In the hacker community “hacker” has always been something of an honorific, a title that cannot be self-proclaimed, only bestowed. If you call yourself a hacker, chances are you're not.

Anonymous, the notorious collective of Hacktivists implicated in some recent attacks, definitely contain some old school hackers. But the majority use a preexisting program called the Low Orbit Ion Cannon to take down websites. The hacker community derisively calls these techno opportunists “script kiddies.”

GABRIELLA COLEMAN:

“Script kiddie” is such a great term to  designate those participants/actors who may be engaging in something that looks like hacking, but doing so in the most kind of unthoughtful, unintelligent way, where you're just kind of using a tool to, let’s just say, break into a system. It's sort of like a hacker wannabe, without the technical skills.

ALEX GOLDMAN:

In fact, in recent years the word “hack”  has been somewhat rehabilitated. Take, for example, Danny O'Brien, the technology journalist who works for the Committee to Protect Journalists. In 2004, he coined the phrase “life hacks” to describe applying the efficiency and creativity of hacking to things like making tea or setting your alarm clock.

DANNY O’BRIEN:

I'd been tracking how a lot of geeks seem to be incredibly productive. They all have these little sort of systems for organizing themselves.

And so, it seemed very sensible to call this life hacks because these were geeky people, they were hackers, and they were sort of applying this semi-scientific, semi- engineering approach to things like,  you know, getting out of bed on time, which is something I find impossible.

ALEX GOLDMAN:

Which is not to say that the hacker

community necessarily appreciated it.

DANNY O’BRIEN:

I have a small twinge of guilt because as soon as I coined this term, life hacks, it became part of a pattern of the word “hacks” being over-applied or  applied in ways that some people who use it don't necessarily agree with, right?

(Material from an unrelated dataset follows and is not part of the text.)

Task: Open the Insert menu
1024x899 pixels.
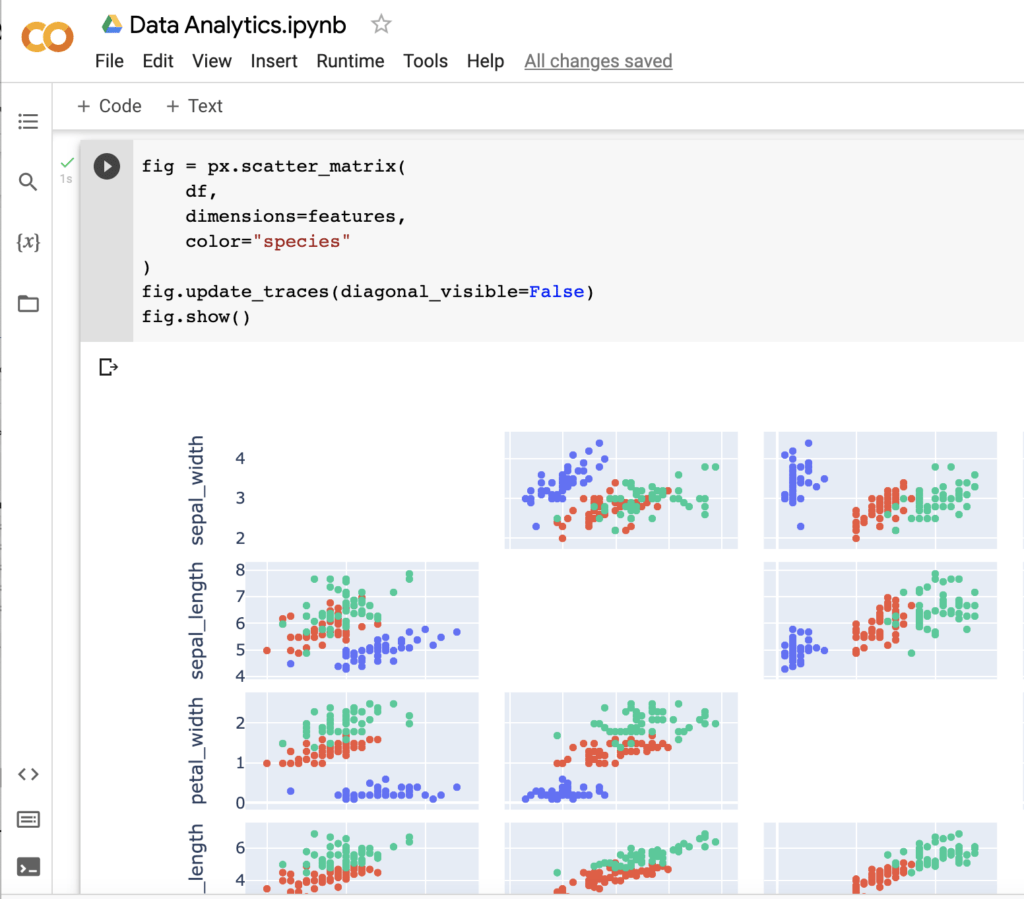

As soon as people started thinking of these things as life hacks, people would  post things going, oh I found a new way of tying my shoe laces, and I’m hacking my shoes right now.

STEVEN LEVY:

When you go to Silicon Valley and you talk to start-up people, they all talk about - we want to hire hackers for our company.

ALEX GOLDMAN:

Steven Levy suggests that “hack” may be regaining its original meaning.

STEVEN LEVY:

Mark Zuckerberg of FaceBook says we want this to be a hacker company. You go to FaceBook Headquarters, there's a big sign saying “Hack.” And FaceBook isn't breaking into other people's computers. They're talking about coming up with really good products, and those are the kinds of people they want.

DANNY O’BRIEN:

I think we already have a more nuanced idea of the word “hack,” compared to this very sort of one or the other idea that we had in the eighties.

ALEX GOLDMAN:

Danny O'Brien says it no longer summons up mad scientists or hapless teens.

DANNY O’BRIEN:

The word “hacker” internally in the subculture is incredibly subtle, and I do think that subtlety is gradually beginning to bleed into its use in the mainstream media too.

ALEX GOLDMAN:

But subtlety is not a media strong point. So what does this debate over the word leave us with? A mysterious set of evolving skills and shifting ethics, an  annoying feeling of uncertainty, just like how many old media types feel about new media.

But the media have to do a better job of distinguishing among actors in this ongoing drama. Otherwise, the only

unambiguous hacks will be the reporters themselves. Well, you know what I mean.  For On the Media, I’m Alex Goldman.